» Problem details
Nothing in the records may be altered; repeat them exactly.

══ The data

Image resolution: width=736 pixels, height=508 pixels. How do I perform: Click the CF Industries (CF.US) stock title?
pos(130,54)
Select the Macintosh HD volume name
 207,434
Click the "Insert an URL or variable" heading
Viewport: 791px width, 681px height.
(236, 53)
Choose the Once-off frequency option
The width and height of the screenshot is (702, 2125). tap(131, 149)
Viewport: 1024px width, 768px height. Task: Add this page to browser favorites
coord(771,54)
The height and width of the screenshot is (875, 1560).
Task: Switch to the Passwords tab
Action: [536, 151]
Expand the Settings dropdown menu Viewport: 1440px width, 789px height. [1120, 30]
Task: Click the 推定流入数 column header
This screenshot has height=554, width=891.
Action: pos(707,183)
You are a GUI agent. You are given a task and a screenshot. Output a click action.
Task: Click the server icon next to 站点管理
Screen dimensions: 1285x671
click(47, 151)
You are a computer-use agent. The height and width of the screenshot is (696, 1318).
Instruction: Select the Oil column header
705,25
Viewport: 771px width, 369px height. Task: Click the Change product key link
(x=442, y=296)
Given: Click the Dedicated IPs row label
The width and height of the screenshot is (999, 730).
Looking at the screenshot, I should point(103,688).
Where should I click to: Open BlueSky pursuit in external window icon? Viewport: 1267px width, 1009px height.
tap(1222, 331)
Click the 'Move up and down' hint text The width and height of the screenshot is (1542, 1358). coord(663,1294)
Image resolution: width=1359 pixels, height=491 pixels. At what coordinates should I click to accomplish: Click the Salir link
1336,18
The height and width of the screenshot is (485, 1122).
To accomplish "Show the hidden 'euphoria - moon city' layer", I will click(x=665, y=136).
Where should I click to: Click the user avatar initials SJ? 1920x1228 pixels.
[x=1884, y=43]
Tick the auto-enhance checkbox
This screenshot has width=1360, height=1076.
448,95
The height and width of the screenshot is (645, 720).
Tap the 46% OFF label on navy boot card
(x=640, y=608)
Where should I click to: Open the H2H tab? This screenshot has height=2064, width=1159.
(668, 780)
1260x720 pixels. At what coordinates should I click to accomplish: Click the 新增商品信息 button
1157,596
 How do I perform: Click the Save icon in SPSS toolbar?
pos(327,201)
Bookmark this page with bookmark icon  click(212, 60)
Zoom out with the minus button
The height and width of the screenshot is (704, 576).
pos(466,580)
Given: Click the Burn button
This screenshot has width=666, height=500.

════

» Task response
Image resolution: width=736 pixels, height=508 pixels. How do I perform: Click the CF Industries (CF.US) stock title?
pos(130,54)
Select the Macintosh HD volume name
 207,434
Click the "Insert an URL or variable" heading
Viewport: 791px width, 681px height.
(236, 53)
Choose the Once-off frequency option
The width and height of the screenshot is (702, 2125). tap(131, 149)
Viewport: 1024px width, 768px height. Task: Add this page to browser favorites
coord(771,54)
The height and width of the screenshot is (875, 1560).
Task: Switch to the Passwords tab
Action: [536, 151]
Expand the Settings dropdown menu Viewport: 1440px width, 789px height. [1120, 30]
Task: Click the 推定流入数 column header
This screenshot has height=554, width=891.
Action: pos(707,183)
You are a GUI agent. You are given a task and a screenshot. Output a click action.
Task: Click the server icon next to 站点管理
Screen dimensions: 1285x671
click(47, 151)
You are a computer-use agent. The height and width of the screenshot is (696, 1318).
Instruction: Select the Oil column header
705,25
Viewport: 771px width, 369px height. Task: Click the Change product key link
(x=442, y=296)
Given: Click the Dedicated IPs row label
The width and height of the screenshot is (999, 730).
Looking at the screenshot, I should point(103,688).
Where should I click to: Open BlueSky pursuit in external window icon? Viewport: 1267px width, 1009px height.
tap(1222, 331)
Click the 'Move up and down' hint text The width and height of the screenshot is (1542, 1358). coord(663,1294)
Image resolution: width=1359 pixels, height=491 pixels. At what coordinates should I click to accomplish: Click the Salir link
1336,18
The height and width of the screenshot is (485, 1122).
To accomplish "Show the hidden 'euphoria - moon city' layer", I will click(x=665, y=136).
Where should I click to: Click the user avatar initials SJ? 1920x1228 pixels.
[x=1884, y=43]
Tick the auto-enhance checkbox
This screenshot has width=1360, height=1076.
448,95
The height and width of the screenshot is (645, 720).
Tap the 46% OFF label on navy boot card
(x=640, y=608)
Where should I click to: Open the H2H tab? This screenshot has height=2064, width=1159.
(668, 780)
1260x720 pixels. At what coordinates should I click to accomplish: Click the 新增商品信息 button
1157,596
 How do I perform: Click the Save icon in SPSS toolbar?
pos(327,201)
Bookmark this page with bookmark icon  click(212, 60)
Zoom out with the minus button
The height and width of the screenshot is (704, 576).
pos(466,580)
Given: Click the Burn button
This screenshot has width=666, height=500.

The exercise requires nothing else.